Hernandez also challenged his sentence, again arguing that the district court could not make a finding of attempted murder because the jury “might have acquitted him on the attempted murder charge because it found Hernandez’s duress defense to be meritorious, thereby negating any conclusion of guilt.”  The Court again disagreed.  It observed that it is well-settled that the district court may rely on a finding that the defendant engaged in criminal conduct, by a preponderance of the evidence, even if the government failed to prove such conduct beyond a reasonable doubt.  The Court relied on the pre-Apprendi decision in United States v. Watts, 519 U.S. 148, 156 (1997), which permits sentencing to be based on facts found by a preponderance of the evidence.  The Court suggested that Hernandez’s argument may have carried weight had he obtained a special verdict in which the jury stated that the acquittal was based on a finding of duress.  But he had not, and the panel declined “to rule that the court’s normal authority to make findings relevant to sentencing vanished because of a speculative ‘possibility.’”


There are at least three takeaways from Hernandez.  First, duress defenses are difficult to present given the state of the law.  In many cases, the threat of harm is not sufficiently imminent to justify the illegal action.  Or the defendant will be found to have had a reasonable opportunity to escape the threatened harm.  In “drug smuggler” cases, for example, courts have held that where the defendants could have spoken to Customs inspectors or Immigration officers, no duress defense lies.  See United States v. Alicea, 837 F.3d 103, 106 (2d Cir. 1987).  Here, as the Court offered in dicta, the defendant knew the rules of the MS-13 might require him to engage in violence, yet he elected to join the gang and commit the crime.

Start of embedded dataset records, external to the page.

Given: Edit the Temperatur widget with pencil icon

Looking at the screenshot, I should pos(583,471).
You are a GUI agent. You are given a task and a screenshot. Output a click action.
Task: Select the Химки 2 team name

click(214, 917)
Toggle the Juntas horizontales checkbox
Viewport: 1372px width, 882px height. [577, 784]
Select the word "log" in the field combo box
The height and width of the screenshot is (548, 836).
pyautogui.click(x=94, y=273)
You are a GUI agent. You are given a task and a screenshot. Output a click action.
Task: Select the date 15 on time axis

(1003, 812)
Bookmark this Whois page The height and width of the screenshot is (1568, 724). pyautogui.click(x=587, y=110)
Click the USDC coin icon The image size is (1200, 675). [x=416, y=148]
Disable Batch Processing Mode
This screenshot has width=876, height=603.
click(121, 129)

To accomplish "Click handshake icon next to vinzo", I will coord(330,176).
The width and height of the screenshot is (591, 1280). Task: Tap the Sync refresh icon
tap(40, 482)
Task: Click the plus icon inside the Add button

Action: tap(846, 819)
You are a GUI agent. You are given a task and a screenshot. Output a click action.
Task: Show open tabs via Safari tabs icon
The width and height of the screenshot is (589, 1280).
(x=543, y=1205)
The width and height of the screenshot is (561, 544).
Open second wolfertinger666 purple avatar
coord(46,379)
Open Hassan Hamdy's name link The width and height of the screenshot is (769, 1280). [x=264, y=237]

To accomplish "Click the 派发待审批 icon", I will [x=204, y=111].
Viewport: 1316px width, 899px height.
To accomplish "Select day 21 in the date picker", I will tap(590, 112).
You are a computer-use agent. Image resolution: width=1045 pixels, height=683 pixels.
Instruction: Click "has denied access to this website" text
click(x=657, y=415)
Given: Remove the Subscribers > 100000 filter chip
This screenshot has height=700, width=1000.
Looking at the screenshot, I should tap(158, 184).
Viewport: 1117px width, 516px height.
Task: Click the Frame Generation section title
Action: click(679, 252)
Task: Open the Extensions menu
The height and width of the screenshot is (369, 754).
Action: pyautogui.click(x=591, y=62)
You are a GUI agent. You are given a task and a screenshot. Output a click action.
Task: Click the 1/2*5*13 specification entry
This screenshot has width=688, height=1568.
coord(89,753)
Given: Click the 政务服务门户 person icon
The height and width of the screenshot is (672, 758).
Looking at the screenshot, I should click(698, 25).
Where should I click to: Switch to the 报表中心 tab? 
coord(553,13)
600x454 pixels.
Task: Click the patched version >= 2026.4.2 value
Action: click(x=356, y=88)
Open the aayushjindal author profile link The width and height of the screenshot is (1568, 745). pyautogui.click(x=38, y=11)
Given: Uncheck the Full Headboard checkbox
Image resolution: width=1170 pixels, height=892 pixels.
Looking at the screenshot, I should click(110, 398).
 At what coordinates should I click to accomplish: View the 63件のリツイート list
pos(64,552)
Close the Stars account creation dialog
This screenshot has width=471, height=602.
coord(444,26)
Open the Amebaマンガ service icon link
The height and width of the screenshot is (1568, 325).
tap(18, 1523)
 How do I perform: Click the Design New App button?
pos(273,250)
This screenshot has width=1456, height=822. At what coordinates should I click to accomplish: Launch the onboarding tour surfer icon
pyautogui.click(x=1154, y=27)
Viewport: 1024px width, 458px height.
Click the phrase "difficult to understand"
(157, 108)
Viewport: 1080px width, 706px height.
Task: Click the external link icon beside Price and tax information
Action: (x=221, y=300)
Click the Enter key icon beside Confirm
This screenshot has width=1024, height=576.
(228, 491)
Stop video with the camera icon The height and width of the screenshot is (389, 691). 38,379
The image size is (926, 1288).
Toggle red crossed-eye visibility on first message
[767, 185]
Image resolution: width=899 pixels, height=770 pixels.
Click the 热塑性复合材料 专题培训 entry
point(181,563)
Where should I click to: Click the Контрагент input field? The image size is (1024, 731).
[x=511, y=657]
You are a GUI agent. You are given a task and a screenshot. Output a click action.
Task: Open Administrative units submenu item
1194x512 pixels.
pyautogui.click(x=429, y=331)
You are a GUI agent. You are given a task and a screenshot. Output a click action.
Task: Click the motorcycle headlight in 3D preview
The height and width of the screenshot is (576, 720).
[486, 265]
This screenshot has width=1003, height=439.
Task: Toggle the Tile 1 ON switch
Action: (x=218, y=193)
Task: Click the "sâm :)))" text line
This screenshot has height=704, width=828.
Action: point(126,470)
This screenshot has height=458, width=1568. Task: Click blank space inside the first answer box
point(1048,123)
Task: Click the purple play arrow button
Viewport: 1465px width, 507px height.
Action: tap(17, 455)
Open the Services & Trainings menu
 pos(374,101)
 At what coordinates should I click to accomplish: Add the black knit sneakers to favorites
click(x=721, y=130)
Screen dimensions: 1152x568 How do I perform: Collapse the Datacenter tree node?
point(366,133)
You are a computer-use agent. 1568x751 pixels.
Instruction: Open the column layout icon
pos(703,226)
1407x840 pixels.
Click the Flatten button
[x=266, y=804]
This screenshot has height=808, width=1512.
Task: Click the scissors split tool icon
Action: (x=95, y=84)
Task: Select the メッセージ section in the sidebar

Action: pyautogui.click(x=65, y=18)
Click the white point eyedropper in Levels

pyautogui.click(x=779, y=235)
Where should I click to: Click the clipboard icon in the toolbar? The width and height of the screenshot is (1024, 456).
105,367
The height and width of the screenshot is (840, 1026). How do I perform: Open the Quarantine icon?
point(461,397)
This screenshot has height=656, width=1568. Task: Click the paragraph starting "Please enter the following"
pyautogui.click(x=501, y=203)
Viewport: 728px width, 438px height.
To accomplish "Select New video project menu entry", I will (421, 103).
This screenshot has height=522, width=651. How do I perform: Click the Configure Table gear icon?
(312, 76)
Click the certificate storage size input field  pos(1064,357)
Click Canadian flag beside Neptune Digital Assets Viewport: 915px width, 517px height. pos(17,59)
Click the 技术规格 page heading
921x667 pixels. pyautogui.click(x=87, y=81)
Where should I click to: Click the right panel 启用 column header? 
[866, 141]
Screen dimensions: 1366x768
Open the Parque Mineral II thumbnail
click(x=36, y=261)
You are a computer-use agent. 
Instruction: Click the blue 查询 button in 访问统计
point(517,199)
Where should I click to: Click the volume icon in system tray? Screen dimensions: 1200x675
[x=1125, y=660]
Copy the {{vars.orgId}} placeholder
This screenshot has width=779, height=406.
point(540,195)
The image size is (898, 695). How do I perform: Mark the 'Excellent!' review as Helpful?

Hernandez also is a reminder that the Court’s published decisions remain binding precedent, no matter how old, unless and until they are overturned.  In his brief, Hernandez cited extensively to cases since Paul and Agard that have described the “reasonable opportunity” element without adding, as here, that the defendant had to specifically prove that he did not recklessly or negligently place himself in a situation in which it was probable that would be subject to duress.  Even so, Hernandez failed to point to any authority that rejected this language as improper, much less intervening Supreme Court authority that would justify the panel in departing from precedent.  

Finally, Hernandez teaches that “[a]lthough special verdicts and interrogatories are generally disfavored in criminal cases,” they may be proper where there is an affirmative defense.  Otherwise, the district court will usually be free at sentencing to rely on conduct for which the defendant has been acquitted.  This rule in Watts has survived the Apprendi-Booker line of cases for 20 years, and shows no sign of being changed now.